The cities that will host World Cup matches in Mexico are Guadalajara (Estadio Akron), Monterrey (Estadio BBVA Bancomer), and Mexico City (Estadio Azteca). In Canada, matches will be played in Toronto (BMO Field) and Vancouver (BC Place).
60 matches will be played in the United States, with Canada and Mexico each getting 10. All of the quarterfinals matches will be played in the US. Mexico is the first country to ever host matches in three different World Cup editions, previously doing so in 1970 and 1986.
Scenes in Kansas City when they found out the World Cup is coming to their city.

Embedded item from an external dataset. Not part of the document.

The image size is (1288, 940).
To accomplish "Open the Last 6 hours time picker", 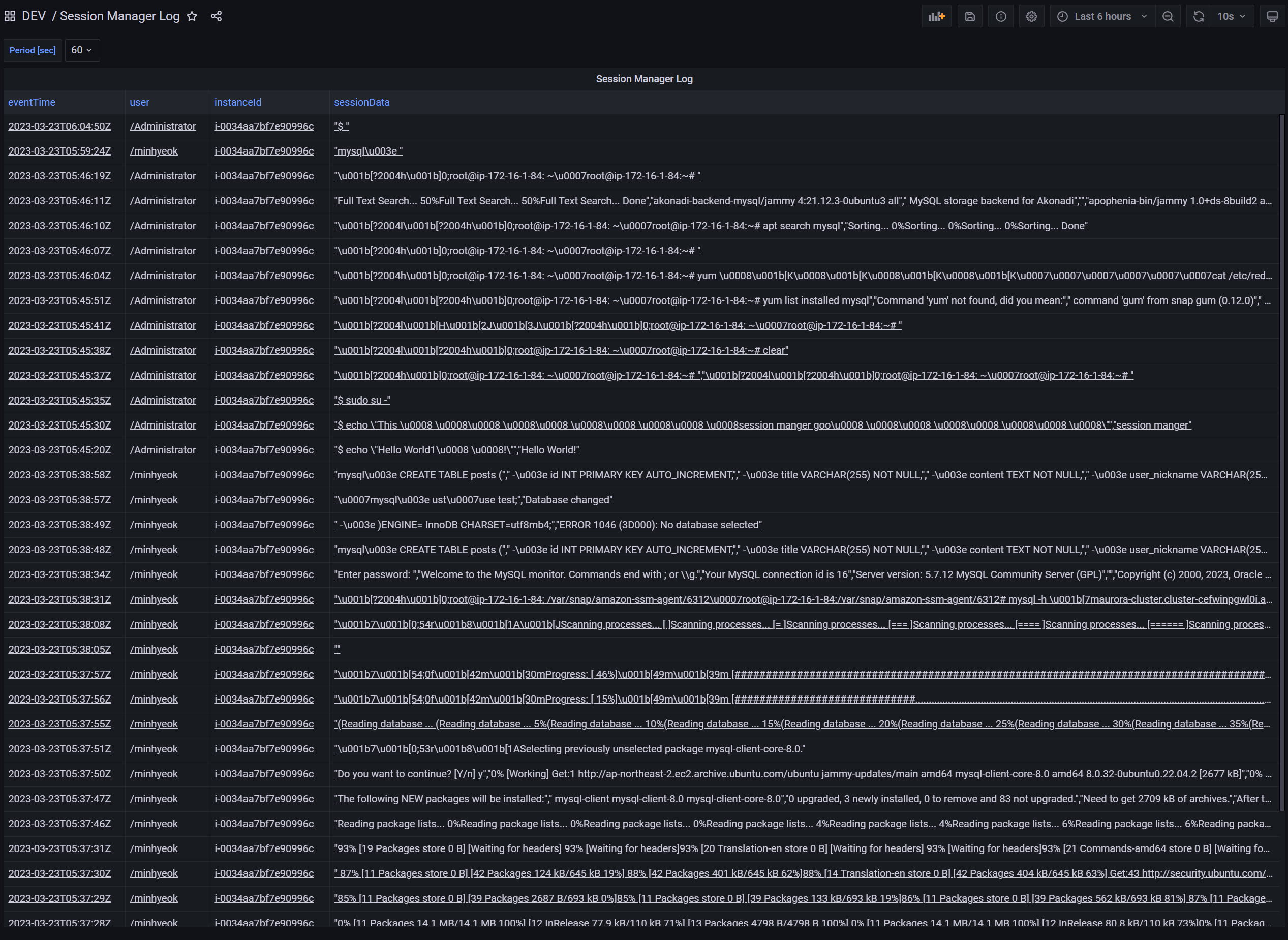I will click(1101, 16).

(via @SamMcDowell11) pic.twitter.com/HzQ5VsQell
— USMNT Only (@usmntonly) June 17, 2022
World Cup 2026: A long run for the host cities
The host stadium selection process began in 2017, with 49 venues from 44 cities initially in the running. Candidates were asked to provide information on their city’s transportation infrastructure, past experience hosting major sporting and cultural events, available accommodations, environmental protection initiatives, possible training sites, and base camps for the participating teams.
Before the “United 2026” bid was officially awarded, the list of potential World Cup venues was shortened to 23 in 2018. Chicago, Minneapolis, and Arizona are among the cities dropped from consideration four years ago.
Asked where the 2026 final will be held, Infantino said “we will take our time with the decision.” New Jersey’s MetLife Stadium is the favorite to be chosen, according to reports.